Camerota, la verità di Del Gaudio: «I Troccoli al potere, a Romano solo la fascia durante messe e processioni»

«Il comune di Camerota è giunto ormai ad una definitiva fase di stallo senza precedenti. L’uscita di due assessori dalla giunta mettono in evidenza le grandi difficoltà del sindaco Romano, costretto da Troccoli Antonio prima a revocare le deleghe a Laino, poi, in modo scientifico e calcolato, a nominare assessore il figlio Ciro Troccoli». A dirlo è Vincenzo del Gaudio, consigliere di minoranza del comune di Camerota in un post su Facebook. Sono giorni difficili quelli che sta affrontando il sindaco Romano: nel giro di una settimana ha perso due suoi assessori. «Il cerchio è ormai chiuso definitivamente, Troccoli Antonio in qualità di responsabile degli affari generali – continua Del Gaudio – gestiva di fatto tutte le operazioni della casa municipale e del consiglio comunale con il figlio tra le fila della maggioranza, oggi, sempre tramite quest’ultimo, gestisce anche la giunta comunale».
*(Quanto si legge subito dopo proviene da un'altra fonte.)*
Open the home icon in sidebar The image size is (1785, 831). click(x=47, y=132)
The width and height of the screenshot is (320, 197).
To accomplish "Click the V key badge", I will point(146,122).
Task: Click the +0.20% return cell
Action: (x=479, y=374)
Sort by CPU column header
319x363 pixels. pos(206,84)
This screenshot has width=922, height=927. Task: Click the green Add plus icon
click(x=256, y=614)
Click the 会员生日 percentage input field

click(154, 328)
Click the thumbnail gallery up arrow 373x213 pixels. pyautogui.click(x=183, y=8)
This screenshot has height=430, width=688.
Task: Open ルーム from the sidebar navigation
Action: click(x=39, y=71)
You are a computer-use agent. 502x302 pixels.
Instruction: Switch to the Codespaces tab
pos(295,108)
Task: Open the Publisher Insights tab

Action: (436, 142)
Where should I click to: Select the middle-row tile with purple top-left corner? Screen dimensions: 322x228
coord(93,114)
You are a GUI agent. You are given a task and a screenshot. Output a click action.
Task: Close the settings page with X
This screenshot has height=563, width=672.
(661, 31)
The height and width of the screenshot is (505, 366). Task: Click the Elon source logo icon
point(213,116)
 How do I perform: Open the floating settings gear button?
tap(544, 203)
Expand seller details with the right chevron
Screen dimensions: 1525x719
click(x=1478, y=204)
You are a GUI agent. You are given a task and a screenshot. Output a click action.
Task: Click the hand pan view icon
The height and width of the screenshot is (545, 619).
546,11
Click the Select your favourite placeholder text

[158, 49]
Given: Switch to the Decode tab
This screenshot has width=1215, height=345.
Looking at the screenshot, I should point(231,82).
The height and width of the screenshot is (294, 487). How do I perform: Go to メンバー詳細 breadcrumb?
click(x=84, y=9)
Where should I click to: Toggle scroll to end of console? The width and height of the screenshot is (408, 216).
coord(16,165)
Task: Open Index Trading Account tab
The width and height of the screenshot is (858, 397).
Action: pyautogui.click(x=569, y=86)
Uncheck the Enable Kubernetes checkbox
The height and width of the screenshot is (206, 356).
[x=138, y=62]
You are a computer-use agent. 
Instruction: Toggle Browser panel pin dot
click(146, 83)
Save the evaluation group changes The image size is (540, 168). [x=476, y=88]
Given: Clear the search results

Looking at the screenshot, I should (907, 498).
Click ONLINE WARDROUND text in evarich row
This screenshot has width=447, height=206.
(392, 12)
Per Del Gaudio: «Romano è con le spalle al muro, non potrà decidere più niente, come del resto era in passato, ma oggi ancor di più in quanto dovrà dire di sì a tutti e in qualsiasi momento, infatti, basta uno con il mal di pancia e tutti a casa – continua lapidario il consigliere -. Questo provocherà inevitabilmente ulteriori spese inutili per l’Ente per soddisfare esigenze e bisogni di chiunque, e questo a discapito delle tasche dei cittadini che vedranno tasse sempre più alte senza alcun servizio, così come accennai durante l’ultimo Consiglio Comunale». Secondo il consigliere dunque Antonio Romano non sarebbe altro che una pedina nelle mani dei Troccoli che, stando alle parole di Del Gaudio, detengono il vero potere a Camerota. «Il quadro è chiuso – conclude Dal Gaudio – Gli scenari sono chiari, Camerota ormai ha intrapreso un viaggio verso l’oblio senza più ritorno e il sindaco avrà il solo ruolo di indossare la fascia durante messe e processioni».